Task item | Go line by line through the entries and show those that hold the string "logo".

[Information shown]

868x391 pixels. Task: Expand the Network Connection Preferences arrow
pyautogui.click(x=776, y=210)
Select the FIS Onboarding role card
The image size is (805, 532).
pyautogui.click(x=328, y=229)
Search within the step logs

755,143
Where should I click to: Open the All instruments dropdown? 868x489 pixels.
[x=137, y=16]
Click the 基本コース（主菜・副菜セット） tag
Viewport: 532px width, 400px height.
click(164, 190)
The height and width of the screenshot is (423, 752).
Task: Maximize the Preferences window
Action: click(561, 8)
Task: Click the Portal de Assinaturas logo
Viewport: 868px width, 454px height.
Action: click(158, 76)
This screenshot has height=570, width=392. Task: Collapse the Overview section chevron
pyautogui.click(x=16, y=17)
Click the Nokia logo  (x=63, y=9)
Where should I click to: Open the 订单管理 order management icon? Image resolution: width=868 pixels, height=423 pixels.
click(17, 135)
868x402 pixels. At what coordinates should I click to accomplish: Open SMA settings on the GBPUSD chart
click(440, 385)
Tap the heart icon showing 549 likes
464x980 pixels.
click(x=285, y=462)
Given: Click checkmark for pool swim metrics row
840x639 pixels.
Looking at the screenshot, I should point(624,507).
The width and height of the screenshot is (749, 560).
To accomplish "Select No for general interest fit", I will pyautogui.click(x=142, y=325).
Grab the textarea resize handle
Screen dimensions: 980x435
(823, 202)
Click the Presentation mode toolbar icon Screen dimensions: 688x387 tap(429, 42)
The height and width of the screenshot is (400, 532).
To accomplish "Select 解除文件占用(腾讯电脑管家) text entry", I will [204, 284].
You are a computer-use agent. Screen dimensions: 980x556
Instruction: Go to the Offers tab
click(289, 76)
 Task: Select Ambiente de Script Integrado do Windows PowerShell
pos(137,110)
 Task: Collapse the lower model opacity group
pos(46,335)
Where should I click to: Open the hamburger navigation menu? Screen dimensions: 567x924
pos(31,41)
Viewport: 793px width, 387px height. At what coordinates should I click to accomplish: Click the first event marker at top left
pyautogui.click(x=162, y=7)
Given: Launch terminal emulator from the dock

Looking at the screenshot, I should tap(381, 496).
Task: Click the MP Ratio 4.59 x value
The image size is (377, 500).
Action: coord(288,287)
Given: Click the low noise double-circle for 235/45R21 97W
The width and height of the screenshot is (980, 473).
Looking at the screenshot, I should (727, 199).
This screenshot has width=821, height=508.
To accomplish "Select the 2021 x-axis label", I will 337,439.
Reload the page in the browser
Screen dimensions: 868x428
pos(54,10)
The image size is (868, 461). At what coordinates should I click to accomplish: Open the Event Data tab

[/Information shown]

Exercise solution |
Task: Click the Portal de Assinaturas logo
Click the Nokia logo  (x=63, y=9)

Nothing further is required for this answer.